At least $13.1 million is needed immediately to help victims in some of the remotest areas of the anarchic country and that figure could rise, the UN said in an aid appeal on Tuesday. Aid workers say the death toll in Somalia, the east African nation worst hit by the tsunami, has risen to about 150 people from 110 last week.
But numbers are difficult to verify because Somalia lacks infrastructure after 13 years without national government.
The transitional government, yet to leave Nairobi because of insecurity at home, says more than 200 people were killed and many are still missing.
"We don't know the exact number of the missing people, but I don't know for how long we can call them missing people. It's a question mark," presidential spokesman Yusuf Mohammed Ismail told Reuters.
Somalia was the western terminus of the wall of water that rampaged across the Indian Ocean after an earthquake on Dec. 26 off the coast of Indonesia.
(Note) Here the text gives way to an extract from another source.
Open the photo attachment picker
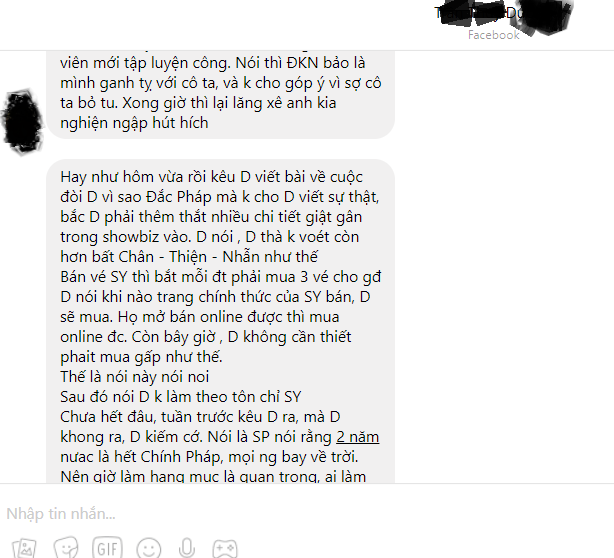The image size is (614, 558). point(24,548)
The country has suffered years of hunger, drought, floods, lawlessness and domination by warring militias.
The wave struck during the high fishing season when the coastal population swells with fishermen, the UN said. Most of the dead were fisherman at sea when the wave struck.
The damage is concentrated in the northeastern Somali region of Puntland, which encompasses the tip of the Horn of Africa.
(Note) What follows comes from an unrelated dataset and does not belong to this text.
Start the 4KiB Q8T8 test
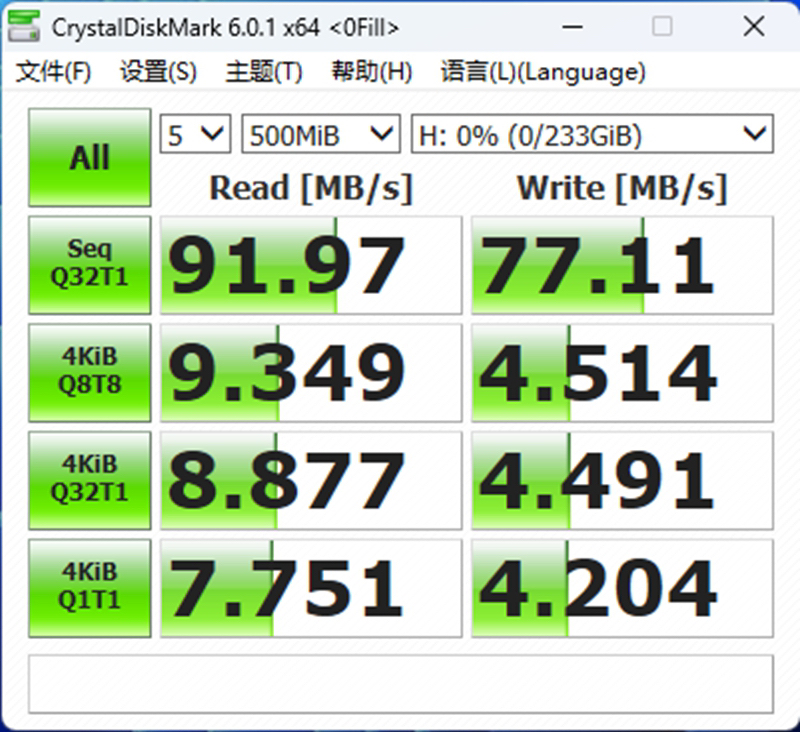The image size is (800, 732). (x=90, y=372)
The water destroyed 1,180 homes, smashed 2,400 boats and rendered freshwater wells and reservoirs unusable, the UN Office for the Coordination of Humanitarian Affairs said in a report on Tuesday.
Aid agencies with small ground operations in Puntland have delivered food and relief supplies, mostly from existing stocks. A German Navy helicopter has also delivered supplies.
A larger effort is being planned by aid agencies and the transitional government, since Somalia presents the dual challenges of insecurity and a nearly non-existent road network.
This latest estimate of victims is higher than an assessment by the UN World Food Programme last week that said between 30,000 and 50,000 needed immediate aid.
The UN appeal should help victims restart their livelihoods and covers the cost of food, agricultural assistance and the rebuilding of homes.